Starting at the line that contains "396x295 pixels. At", repeat each line exactly until the records end, keeping both the first and the last.

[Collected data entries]
--------------------
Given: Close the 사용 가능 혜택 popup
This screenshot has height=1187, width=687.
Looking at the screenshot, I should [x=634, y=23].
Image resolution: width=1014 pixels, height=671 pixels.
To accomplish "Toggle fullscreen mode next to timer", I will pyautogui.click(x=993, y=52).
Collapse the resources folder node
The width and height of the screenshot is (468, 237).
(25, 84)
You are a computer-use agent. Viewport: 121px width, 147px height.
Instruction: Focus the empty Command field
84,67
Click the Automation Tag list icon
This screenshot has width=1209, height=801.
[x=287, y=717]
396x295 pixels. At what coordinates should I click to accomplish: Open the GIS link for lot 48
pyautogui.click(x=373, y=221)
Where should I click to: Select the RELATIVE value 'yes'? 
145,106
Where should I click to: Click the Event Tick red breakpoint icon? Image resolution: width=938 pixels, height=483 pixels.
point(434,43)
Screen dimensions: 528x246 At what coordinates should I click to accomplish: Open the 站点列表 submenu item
--------------------
#### Answer for this exercise
396x295 pixels. At what coordinates should I click to accomplish: Open the GIS link for lot 48
pyautogui.click(x=373, y=221)
Where should I click to: Select the RELATIVE value 'yes'? 
145,106
Where should I click to: Click the Event Tick red breakpoint icon? Image resolution: width=938 pixels, height=483 pixels.
point(434,43)
Screen dimensions: 528x246 At what coordinates should I click to accomplish: Open the 站点列表 submenu item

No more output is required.